Oh yeah, this pulley was a real b*tch to get off, needed to use short bolts and nuts behind it to press it off. I suggest drilling and tapping 2x m8 threads on a 76mm diameter and wind it off with long bolts. There is a 6206 bearing installed in pulley with OD of 62mm and the inner diameter of small V groove is 90mm making the difference 28mm / 2 = 14 + 62 = 76
I lazily put some gear pullers on it at first and it just broke chucks off the larger groove (son of a b*tch), so I am using the small groove right now until I make a new pulley, but with a VFD I can take my time...

Next Post (tomorrow) will show my headstock alignment. Using Rollies Dads method and shims.
Most enjoyable, thanks for this post, Mr Who.

How would you feel about putting a magnet in the oils sump?

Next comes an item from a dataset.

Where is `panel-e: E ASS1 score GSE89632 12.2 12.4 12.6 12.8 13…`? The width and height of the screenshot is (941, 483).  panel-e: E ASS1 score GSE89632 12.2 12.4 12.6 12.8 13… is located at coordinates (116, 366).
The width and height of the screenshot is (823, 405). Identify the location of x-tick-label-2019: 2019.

Look forward to see alignment,but what are all these gearwheels for when Yuo
use VFD?
Very impressive undertaking. And always interesting to see what's under the hood of our machines. Look forward to the next installments. Thanks for taking the time to document.
How would you feel about putting a magnet in the oils sump?

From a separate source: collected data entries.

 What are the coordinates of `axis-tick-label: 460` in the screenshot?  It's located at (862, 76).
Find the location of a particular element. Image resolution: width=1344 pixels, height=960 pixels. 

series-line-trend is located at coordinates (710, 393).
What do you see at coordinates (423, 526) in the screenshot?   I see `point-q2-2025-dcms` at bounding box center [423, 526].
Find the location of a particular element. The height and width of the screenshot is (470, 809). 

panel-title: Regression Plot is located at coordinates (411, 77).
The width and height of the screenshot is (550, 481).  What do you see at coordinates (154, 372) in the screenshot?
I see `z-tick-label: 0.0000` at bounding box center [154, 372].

Any metal filings coming from gears meshing etc will eventually find its way to the magnet and stay there, avoiding the bearings

Same as finding detergent free gear oil - the detergent traps foreign objects and gunk in the oil (normally to head for the filter) detergent free oil lets it settle on the bottom, avoiding bearings.
So, using Rollie's Dad's Method, a pdf I found here

Starting out, I'm using a aluminium roller from a scrapped photocopier (CNC parts, and springs!.. lots of springs) the roller is made to high tolerances and smoothness. My 3 jaw chuck however, is China's 'finest' (came with the lathe)

Using the toolpost mounted plunger and a DTI on a magnetic base made testing quicker
Runout was 0.04mm at the chuck, zeroing the dials in the middle, and going to the other end, 250mm, it averaged out that shaft runout was 0.18mm.

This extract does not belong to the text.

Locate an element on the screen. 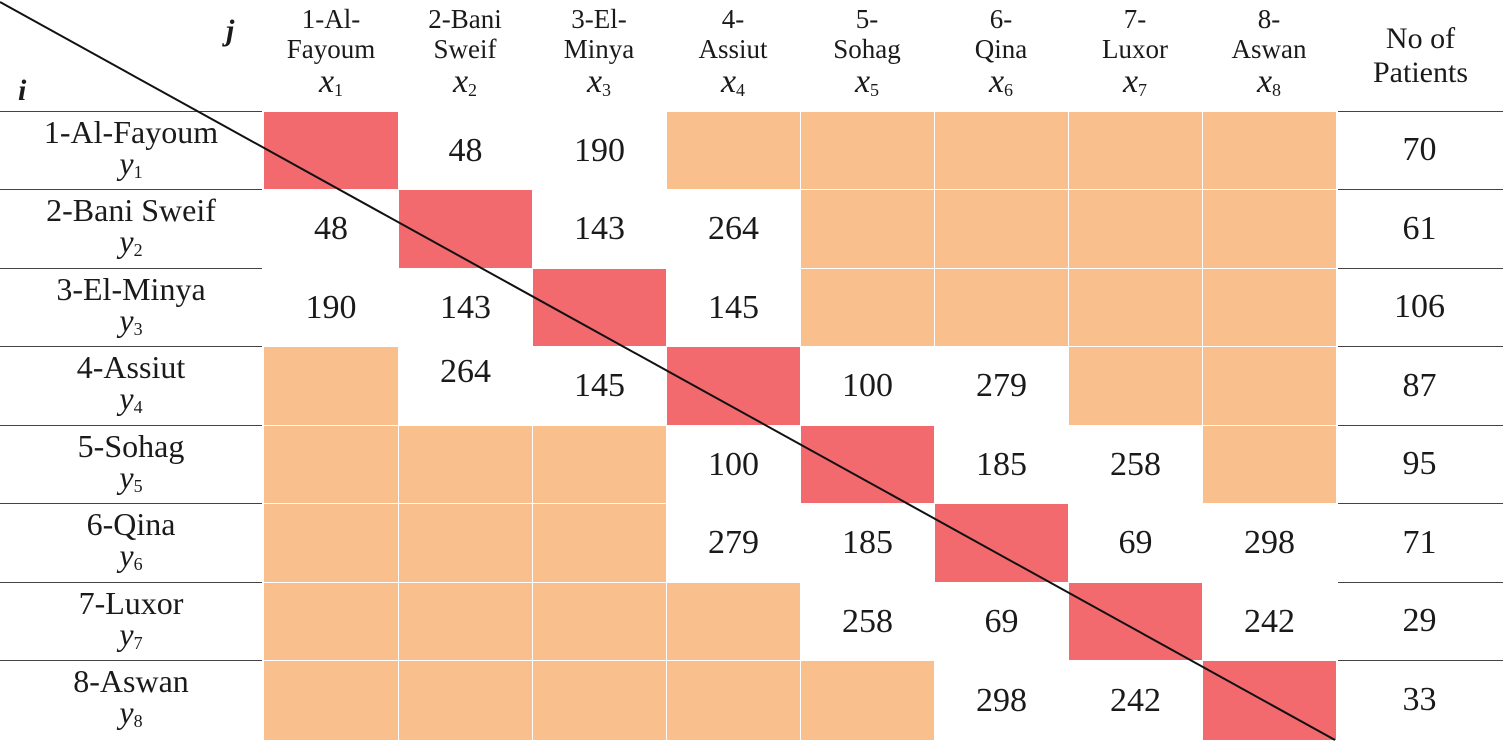 The height and width of the screenshot is (744, 1503). row-header-label: 6-Qina is located at coordinates (131, 524).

My horizontal dial reached 0.34mm, but the vertical stayed true (-0.09 to +0.09). So I had to pull it over 0.25mm... time for some shims on the V groove to kick it over


Despite having sheets of shim stock on hand, an old set of feeler gauges has much more selection to choose from. I had used this set to tram the collumn of my Mill Drill previously

Cutting to shape and checking thickness...

An equal shim on diagonal opposites of the V groove leaves the vertical alignment alone but kicks the headstock to the side

Motor side of V here


Operator side back here

Bolting it down and testing it out numerous times to see how close I could get it, I ended up with 0.01mm over 250mm.

Mixing up the shims changed the vertical height quite a bit, even when the flat end of the head stock was bolted down to the bed...

I actually used the same method before I knew about Rollies dad when I restored and rescued a mini lathe.
I used aluminium foil as it was a lot thinner than shim stock that I had and managed to get the TIR to about 0.0005", which including skimming the back of the chuck as well.
It was a bit of a bother putting the shim in, trying it out then stripping down again until I had it right.

People don't seem to realise that with a little thought and effort, these Chinese machines can be got to perform like they were never expected to.

It is nice to see Rollie being used.
If a lathe like Yours is put on a real stable foundation like rock,marble, steel pipe with concrete etc a single shim under one of the lathe corners can easily twist 0.18 mm away.
Especially as the horizontal line up is OK.
Sometimes faster that way.
this forum is very best of of the best machine forums and every-time we get more and best knowledge from this.